TEXT TO READ:

○ ○ ○ ○ ○

Lee Dorsey and his beloved auto parts

The opposite of the scores of ambitious go-getters determined to make it in the music business, Lee Dorsey’s casual, street-smart, happy-go-lucky charm, so perfectly translated into and complimented by Toussaint’s words and music, reflects his real life personality that’s exemplified by his coincidental stumbles into the music industry and success. After a stint in the Navy during World War II, then featherweight boxing under the moniker Kid Chocolate, and finally studying car repair on the G.I. Bill, Dorsey, now in his thirties, found himself back in New Orleans working at pioneering WMRY (later WYLD) DJ Ernie “The Whip” Bringier’s body shop. Dorsey was by all accounts a skilled mechanic with and can-do attitude. Toussaint liked to tell a story about a point when Dorsey couldn’t yet afford a new Cadillac like his producer so he built one from salvaged parts that surpassed the latest model. And he loved to tinker with cars so much that he never stopped – even after he became famous. Dorsey also liked to sing while he worked. One day in the late ’50s independent record producer Reynauld Richard drove his car in to get fixed at Bringier’s garage and, after overhearing Dorsey crooning as he banged away beneath an automobile, was so instantly moved that the mechanic was laying down tracks in Cosimo Matassa’s legendary studio that very night. The result was Dorsey’s first record “Rock” / “Lonely Evening” on Matassa’s cool Rex imprint. While the single didn’t make much noise, Dorsey and Richard worked on new material and were back in Matassa’s studio a couple of years later cutting a couple of sides for Joe Banashak’s new Valliant imprint (before it was rechristened Instant). The label boss brought his Minit employee Allen Toussaint in to arrange and play piano. The resulting stunner, one of the all-time great recorded moments for both Dorsey’s wailing and Toussaint’s piano pyrotechnics, “Lottie-Mo,” was a local success and caught the ears of Fire/Fury promotions man Marshall Sehorn who hipped his boss Bobby Robinson to the exciting new voice on the record.

Lee Dorsey's original "Ya Ya" LP on FuryABC had picked “Lottie-Mo” up for national distribution but was just sitting on it. Robinson’s friend and occasional songwriter Pearl Woods (see 481-500), who was working at ABC, offered the legendary rhythm and blues record mogul the inside scoop that Lee Dorsey wasn’t under contract to any label. Robinson wasted not time getting on the phone to locate Dorsey. In his search he called a NOLA promoter who slipped Robinson his number during Elmore James’ historic sessions at Cosimo’s. It was Renauld Richard! Since Dorsey didn’t have a phone, Richard had Robinson hold while he went down the street to find the singer. Within a few days the great NYC record mogul was on a flight to New Orleans to record this new discovery. Robinson told John Broven in his revised essential “Rhythm and Blues in New Orleans,” “He lived way down in the boondocks on the Mississippi River there, the Ninth Ward I think it was; a little wooden house with dirt roads, streets, and a little country swing where they swing on the porch.” Robinson, who only had two days in town to make a record, was disappointed when the singer told him that he didn’t have even one song ready to go. While they were throwing around some ideas for possible material, they heard neighborhood kids outside Patty Caking along to a catchy scatological rhyme and a lightbulb appeared. Maybe this dirty “Ya Ya” chant could be cleaned up and modified into a song? Dorsey and Robinson’s have conflicting accounts about how it transpired, and who did what, but the children’s words “trying to have a shitty” became “I been stood up on a date”! (see Gavin Martin’s article below) They took their rough draft to Toussaint’s house to fully assemble but, since he was contracted to Minit, he sent Harold Batiste in to arrange and had Marcel Richardson bang out Toussaint’s piano parts… And a star was born! “Ya Ya” smashed to the top of the R&B charts and into the Pop Top 10 and from that point on both the singer and the song became an eternal part of the popular imagination.

○ ○ ○ ○ ○

DATA EXTRACT:

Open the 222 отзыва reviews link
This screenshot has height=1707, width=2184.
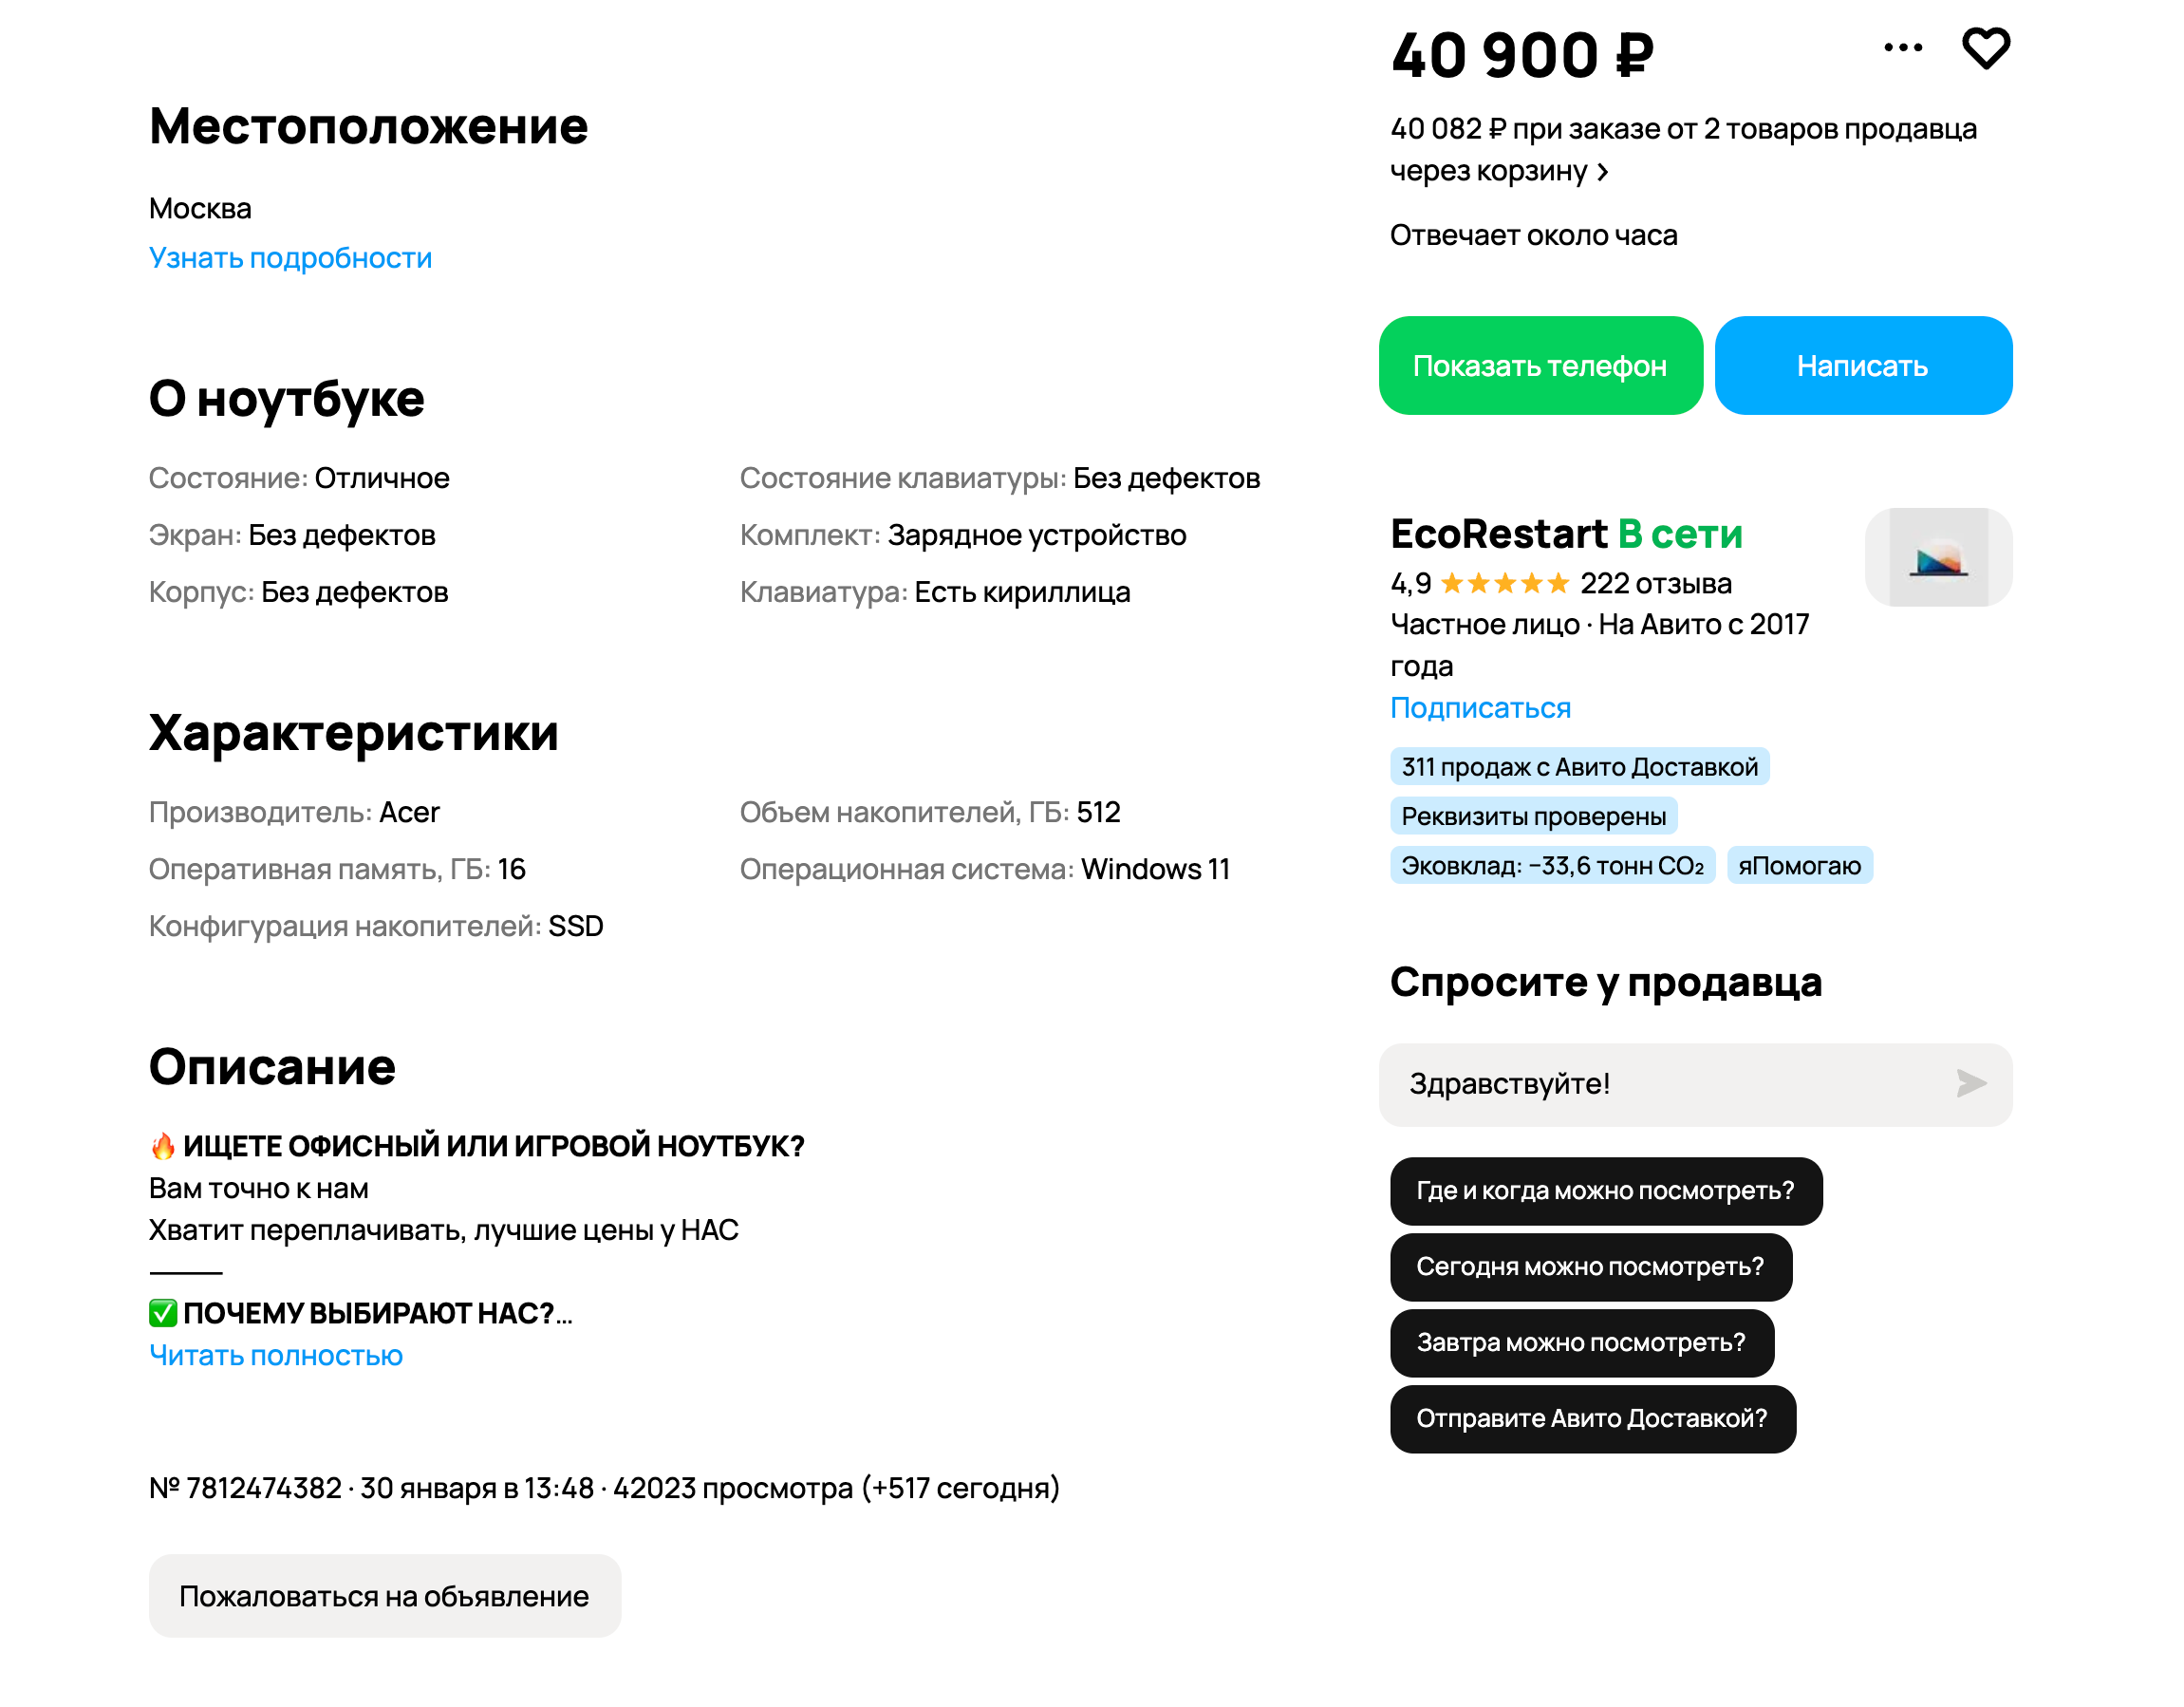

○ ○ ○ ○ ○

TO DO:
In the text about Lee Dorsey, what name did Dorsey use as a featherweight boxer?

REPLY TO THE EXERCISE:
Kid Chocolate